# Extracted entries

◆ ◆ ◆ ◆ ◆ ◆ ◆

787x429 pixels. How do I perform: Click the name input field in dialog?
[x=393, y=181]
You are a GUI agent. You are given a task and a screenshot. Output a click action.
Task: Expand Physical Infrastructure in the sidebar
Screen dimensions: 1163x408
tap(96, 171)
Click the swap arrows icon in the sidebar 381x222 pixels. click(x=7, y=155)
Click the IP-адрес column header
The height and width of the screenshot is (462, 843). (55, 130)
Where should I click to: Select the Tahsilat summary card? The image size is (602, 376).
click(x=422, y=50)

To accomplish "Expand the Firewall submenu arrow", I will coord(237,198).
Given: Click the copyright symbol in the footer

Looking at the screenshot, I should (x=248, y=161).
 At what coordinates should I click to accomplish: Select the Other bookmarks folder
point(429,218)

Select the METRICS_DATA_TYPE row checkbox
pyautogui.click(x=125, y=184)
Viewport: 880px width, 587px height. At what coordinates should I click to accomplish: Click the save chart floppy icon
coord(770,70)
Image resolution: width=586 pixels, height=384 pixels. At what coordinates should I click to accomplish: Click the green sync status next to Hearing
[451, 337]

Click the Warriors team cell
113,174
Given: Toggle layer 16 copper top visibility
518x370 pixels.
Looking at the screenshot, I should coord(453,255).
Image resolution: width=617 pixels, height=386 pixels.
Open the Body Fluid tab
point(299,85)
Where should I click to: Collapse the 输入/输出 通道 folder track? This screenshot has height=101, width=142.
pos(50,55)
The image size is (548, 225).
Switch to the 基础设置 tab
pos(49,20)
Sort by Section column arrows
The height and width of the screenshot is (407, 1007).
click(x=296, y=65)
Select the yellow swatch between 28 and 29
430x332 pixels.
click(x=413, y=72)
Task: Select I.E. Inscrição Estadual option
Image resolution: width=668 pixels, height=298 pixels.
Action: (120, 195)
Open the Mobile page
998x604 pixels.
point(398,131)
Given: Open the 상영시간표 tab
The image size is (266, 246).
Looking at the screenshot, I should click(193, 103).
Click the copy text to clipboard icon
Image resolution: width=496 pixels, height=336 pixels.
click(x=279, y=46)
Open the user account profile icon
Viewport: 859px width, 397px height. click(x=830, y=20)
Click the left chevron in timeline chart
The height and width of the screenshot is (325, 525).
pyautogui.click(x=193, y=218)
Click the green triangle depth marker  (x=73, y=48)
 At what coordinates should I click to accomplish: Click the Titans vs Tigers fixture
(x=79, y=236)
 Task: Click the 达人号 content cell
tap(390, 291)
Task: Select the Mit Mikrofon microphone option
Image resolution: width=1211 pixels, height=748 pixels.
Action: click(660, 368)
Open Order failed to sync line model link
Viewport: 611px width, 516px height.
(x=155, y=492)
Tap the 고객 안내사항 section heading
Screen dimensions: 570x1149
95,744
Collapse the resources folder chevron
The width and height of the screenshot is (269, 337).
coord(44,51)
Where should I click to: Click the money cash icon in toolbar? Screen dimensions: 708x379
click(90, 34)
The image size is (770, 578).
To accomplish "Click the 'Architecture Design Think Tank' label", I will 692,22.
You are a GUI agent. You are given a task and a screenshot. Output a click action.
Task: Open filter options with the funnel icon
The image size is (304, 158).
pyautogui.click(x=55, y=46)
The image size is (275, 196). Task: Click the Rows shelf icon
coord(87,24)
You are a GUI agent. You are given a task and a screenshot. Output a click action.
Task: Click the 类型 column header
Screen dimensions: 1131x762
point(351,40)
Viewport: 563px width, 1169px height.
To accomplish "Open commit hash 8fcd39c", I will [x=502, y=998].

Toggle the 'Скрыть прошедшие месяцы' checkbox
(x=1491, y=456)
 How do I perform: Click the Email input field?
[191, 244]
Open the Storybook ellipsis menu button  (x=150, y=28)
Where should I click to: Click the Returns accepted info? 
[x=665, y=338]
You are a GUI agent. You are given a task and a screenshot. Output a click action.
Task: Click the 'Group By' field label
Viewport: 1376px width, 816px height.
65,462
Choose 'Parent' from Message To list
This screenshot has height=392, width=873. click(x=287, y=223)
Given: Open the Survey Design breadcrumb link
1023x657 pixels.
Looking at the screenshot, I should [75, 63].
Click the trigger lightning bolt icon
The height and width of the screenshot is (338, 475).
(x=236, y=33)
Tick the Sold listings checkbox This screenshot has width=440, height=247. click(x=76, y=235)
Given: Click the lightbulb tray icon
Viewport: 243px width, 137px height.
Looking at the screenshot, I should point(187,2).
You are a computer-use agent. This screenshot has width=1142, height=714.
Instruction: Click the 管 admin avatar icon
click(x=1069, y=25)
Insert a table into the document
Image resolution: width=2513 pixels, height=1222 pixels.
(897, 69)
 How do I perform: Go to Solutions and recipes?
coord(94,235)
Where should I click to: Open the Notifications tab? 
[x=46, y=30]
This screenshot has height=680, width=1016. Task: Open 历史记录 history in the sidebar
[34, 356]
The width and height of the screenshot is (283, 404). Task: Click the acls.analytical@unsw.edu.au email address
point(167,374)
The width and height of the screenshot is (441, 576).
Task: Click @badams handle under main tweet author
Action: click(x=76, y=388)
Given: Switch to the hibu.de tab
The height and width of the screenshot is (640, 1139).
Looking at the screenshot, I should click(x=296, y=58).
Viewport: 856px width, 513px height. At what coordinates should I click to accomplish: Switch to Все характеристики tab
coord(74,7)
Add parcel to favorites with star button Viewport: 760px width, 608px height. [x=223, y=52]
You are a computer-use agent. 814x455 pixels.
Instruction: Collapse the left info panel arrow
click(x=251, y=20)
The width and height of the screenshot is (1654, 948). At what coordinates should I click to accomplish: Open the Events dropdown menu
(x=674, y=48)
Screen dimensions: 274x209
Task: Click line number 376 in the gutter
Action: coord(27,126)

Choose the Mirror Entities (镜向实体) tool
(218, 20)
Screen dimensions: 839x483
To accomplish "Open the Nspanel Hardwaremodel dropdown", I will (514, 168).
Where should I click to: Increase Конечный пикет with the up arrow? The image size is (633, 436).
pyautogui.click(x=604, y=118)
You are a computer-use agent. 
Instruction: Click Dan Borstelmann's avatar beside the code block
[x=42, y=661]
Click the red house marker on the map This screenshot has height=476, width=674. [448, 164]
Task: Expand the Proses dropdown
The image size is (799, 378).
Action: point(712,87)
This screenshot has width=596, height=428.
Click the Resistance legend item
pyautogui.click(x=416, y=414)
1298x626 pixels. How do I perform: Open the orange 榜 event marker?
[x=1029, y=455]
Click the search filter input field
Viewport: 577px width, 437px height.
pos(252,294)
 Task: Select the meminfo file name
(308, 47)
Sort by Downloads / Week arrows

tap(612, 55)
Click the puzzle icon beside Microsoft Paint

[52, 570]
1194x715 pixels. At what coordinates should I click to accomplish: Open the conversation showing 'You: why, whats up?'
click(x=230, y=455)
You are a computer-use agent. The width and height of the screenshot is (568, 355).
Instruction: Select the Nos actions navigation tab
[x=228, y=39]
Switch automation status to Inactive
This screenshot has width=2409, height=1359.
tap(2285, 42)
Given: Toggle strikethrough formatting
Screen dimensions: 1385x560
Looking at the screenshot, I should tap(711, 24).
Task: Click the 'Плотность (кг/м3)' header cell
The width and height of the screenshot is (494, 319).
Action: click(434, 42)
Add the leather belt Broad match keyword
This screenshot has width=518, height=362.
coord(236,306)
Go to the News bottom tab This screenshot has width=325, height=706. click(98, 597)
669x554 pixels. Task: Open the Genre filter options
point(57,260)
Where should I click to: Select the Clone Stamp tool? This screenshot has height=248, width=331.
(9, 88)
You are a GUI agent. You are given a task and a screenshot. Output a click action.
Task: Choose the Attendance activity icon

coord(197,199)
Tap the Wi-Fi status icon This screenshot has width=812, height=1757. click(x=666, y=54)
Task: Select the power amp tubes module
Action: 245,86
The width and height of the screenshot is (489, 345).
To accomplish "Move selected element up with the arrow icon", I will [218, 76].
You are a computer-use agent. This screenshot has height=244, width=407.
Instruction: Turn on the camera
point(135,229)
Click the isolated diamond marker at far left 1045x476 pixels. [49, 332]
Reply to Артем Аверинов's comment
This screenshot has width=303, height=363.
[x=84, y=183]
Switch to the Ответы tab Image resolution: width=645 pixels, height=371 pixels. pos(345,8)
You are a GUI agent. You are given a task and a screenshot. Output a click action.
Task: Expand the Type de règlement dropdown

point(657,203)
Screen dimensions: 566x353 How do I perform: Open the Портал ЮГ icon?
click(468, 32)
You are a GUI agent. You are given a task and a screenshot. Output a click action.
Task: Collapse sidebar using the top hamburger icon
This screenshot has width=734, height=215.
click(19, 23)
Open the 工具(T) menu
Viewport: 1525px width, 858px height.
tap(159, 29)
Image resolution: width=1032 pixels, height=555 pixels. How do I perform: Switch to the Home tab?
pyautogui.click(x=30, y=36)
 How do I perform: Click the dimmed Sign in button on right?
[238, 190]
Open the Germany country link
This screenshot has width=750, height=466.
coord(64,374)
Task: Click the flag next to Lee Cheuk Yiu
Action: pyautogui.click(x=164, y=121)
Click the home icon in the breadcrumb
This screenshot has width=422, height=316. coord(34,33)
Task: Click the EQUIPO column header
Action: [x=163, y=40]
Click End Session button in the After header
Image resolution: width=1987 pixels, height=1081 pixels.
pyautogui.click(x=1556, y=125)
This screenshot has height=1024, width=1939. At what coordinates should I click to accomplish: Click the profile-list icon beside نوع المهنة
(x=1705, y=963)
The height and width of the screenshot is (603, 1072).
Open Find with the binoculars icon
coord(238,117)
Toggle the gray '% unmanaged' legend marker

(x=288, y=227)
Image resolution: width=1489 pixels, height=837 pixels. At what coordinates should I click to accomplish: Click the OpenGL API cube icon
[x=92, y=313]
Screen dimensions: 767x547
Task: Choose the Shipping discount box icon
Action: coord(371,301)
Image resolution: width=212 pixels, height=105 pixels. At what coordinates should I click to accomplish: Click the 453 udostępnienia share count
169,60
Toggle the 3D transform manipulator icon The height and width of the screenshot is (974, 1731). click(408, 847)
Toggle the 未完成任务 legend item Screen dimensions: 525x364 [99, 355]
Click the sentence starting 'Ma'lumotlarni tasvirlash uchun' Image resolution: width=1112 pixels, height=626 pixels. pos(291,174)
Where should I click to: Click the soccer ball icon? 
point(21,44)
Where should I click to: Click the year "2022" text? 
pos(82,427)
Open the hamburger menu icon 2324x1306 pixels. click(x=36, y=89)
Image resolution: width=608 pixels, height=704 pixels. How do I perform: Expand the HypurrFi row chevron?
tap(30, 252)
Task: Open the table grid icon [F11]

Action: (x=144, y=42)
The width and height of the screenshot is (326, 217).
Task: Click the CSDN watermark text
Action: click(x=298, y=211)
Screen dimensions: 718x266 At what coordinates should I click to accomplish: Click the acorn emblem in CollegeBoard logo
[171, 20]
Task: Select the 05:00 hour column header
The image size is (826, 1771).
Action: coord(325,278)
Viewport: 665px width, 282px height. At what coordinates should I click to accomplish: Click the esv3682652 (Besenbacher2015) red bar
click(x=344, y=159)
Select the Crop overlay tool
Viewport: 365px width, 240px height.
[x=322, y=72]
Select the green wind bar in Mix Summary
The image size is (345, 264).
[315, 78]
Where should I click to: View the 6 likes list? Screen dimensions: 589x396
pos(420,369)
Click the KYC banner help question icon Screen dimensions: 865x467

◆ ◆ ◆ ◆ ◆ ◆ ◆

Reproduce, character for character, the stretch of the listing from the line containing "How do I perform: Click the dimmed" through the line containing "Action: click(x=298, y=211)", including both of those lines.

# Problem solution
 How do I perform: Click the dimmed Sign in button on right?
[238, 190]
Open the Germany country link
This screenshot has width=750, height=466.
coord(64,374)
Task: Click the flag next to Lee Cheuk Yiu
Action: pyautogui.click(x=164, y=121)
Click the home icon in the breadcrumb
This screenshot has width=422, height=316. coord(34,33)
Task: Click the EQUIPO column header
Action: [x=163, y=40]
Click End Session button in the After header
Image resolution: width=1987 pixels, height=1081 pixels.
pyautogui.click(x=1556, y=125)
This screenshot has height=1024, width=1939. At what coordinates should I click to accomplish: Click the profile-list icon beside نوع المهنة
(x=1705, y=963)
The height and width of the screenshot is (603, 1072).
Open Find with the binoculars icon
coord(238,117)
Toggle the gray '% unmanaged' legend marker

(x=288, y=227)
Image resolution: width=1489 pixels, height=837 pixels. At what coordinates should I click to accomplish: Click the OpenGL API cube icon
[x=92, y=313]
Screen dimensions: 767x547
Task: Choose the Shipping discount box icon
Action: coord(371,301)
Image resolution: width=212 pixels, height=105 pixels. At what coordinates should I click to accomplish: Click the 453 udostępnienia share count
169,60
Toggle the 3D transform manipulator icon The height and width of the screenshot is (974, 1731). click(408, 847)
Toggle the 未完成任务 legend item Screen dimensions: 525x364 [99, 355]
Click the sentence starting 'Ma'lumotlarni tasvirlash uchun' Image resolution: width=1112 pixels, height=626 pixels. pos(291,174)
Where should I click to: Click the soccer ball icon? 
point(21,44)
Where should I click to: Click the year "2022" text? 
pos(82,427)
Open the hamburger menu icon 2324x1306 pixels. click(x=36, y=89)
Image resolution: width=608 pixels, height=704 pixels. How do I perform: Expand the HypurrFi row chevron?
tap(30, 252)
Task: Open the table grid icon [F11]

Action: (x=144, y=42)
The width and height of the screenshot is (326, 217).
Task: Click the CSDN watermark text
Action: click(x=298, y=211)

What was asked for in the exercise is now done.